Figure 5. svf plot of WAIS Block Design scores as a function of age at testing.
In Figure 5 the majority of the data comes from 70 to 85 year--olds; one can observe this in the svf plot by noting that the arrows are larger in this age range. Looking vertically along the cells representing 80 year--olds we can see a unimodal, approximately normal distribution of scores. However for 25 year--olds this normal distribution is not apparent. Of course, the 25 year--olds in this study were mostly college students so the majority of scores are higher than expected by chance alone. Block Design shows a striking downward trend if we treat the sample as simply cross-sectional and fit a regression line to all of the data points (). But if you look at the vector field cells, the downward slope is not nearly so great. It is likely that a simple cross--sectional regression is in error due to skew in the sampling.
Figure 6. svf plot of WAIS Vocabulary scores as a function of age at testing.

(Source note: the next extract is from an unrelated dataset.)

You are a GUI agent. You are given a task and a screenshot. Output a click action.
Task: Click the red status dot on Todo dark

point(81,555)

In Figure 6 once again the majority of the sample is in the 70 to 90 age range, but now there is a bimodal distribution of verbal abilities. This is striking since these are the same individuals as in the previous graph. Note also that the group of lower scoring 70 to 90 year--olds has a much smaller standard deviation in angle than does the higher scoring 70 to 90 year--olds.

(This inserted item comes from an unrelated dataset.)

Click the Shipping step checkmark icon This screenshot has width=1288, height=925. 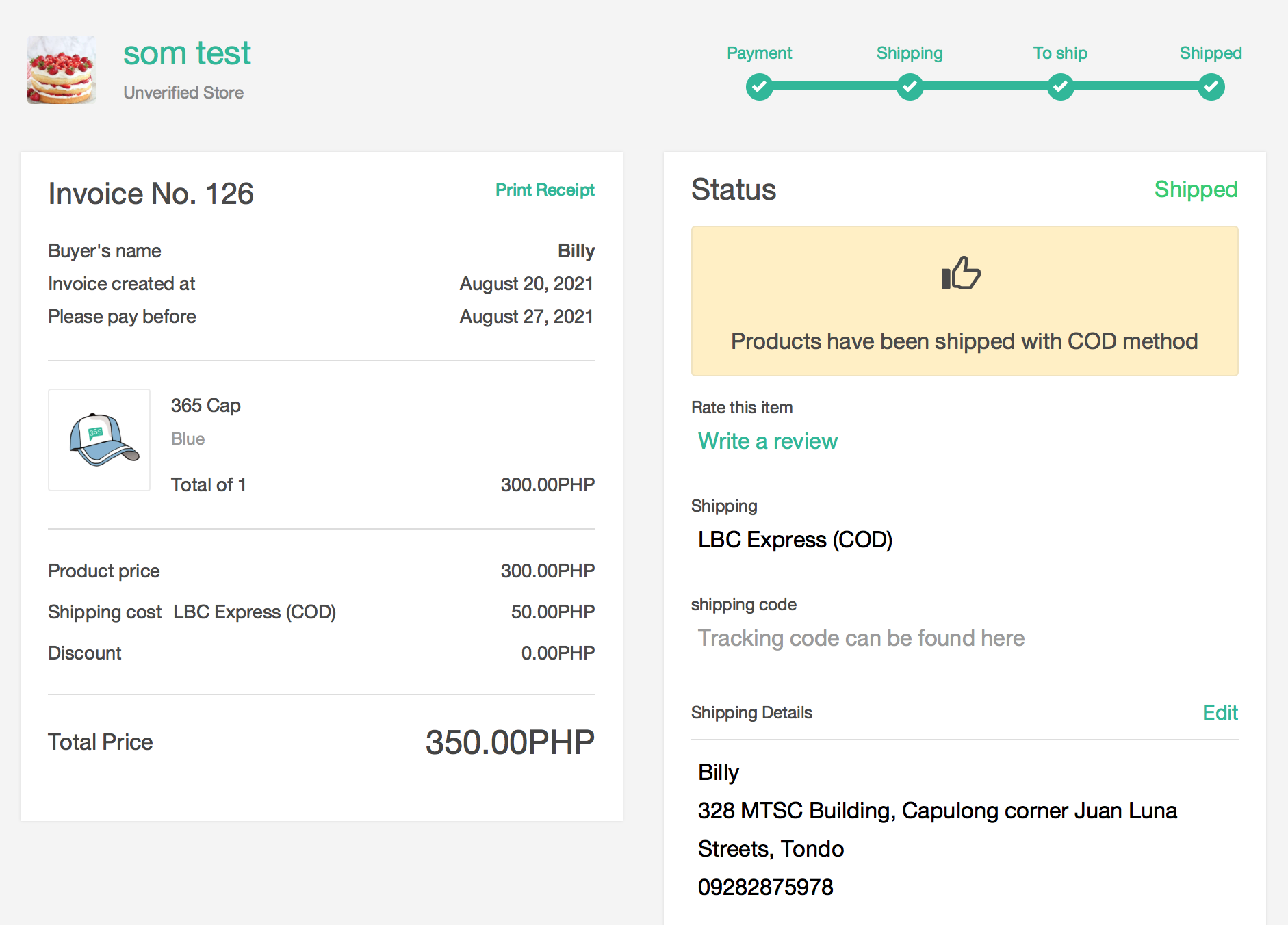click(x=910, y=87)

There is very little declining trend apparent in the slopes of the vector field cells, even in the over 85 age group. However, once again a simple cross-sectional regression line would show a minor decline with age; this effect may be due to sampling skew. It is important to note that even though an assumption of normal distribution of verbal abilities with respect to age is somewhat inconsistent with these data in the 70 to 90 age group, the vector field method remains robust.
Another point worth noting is that in the 30 to 40 year age group there appears to be some evidence of a bifurcation or splitting, such that individuals with scores above 75 appear to have increasing verbal abilities, whereas individuals with scores below 75 appear to have decreasing verbal abilities (see Figure 7). This intriguing hint might help explain the bimodal distribution within the older population. A focussed experiment on the 30 to 50 age group is needed to be able to test this hypothesis, since there is currently insufficient data from the 30 to 50 age group to be able view a clear pattern of growth or decline.
Figure 7. Detail of the 20 to 40 age group from the svf plot of WAIS Vocabulary scores as a function of age at testing.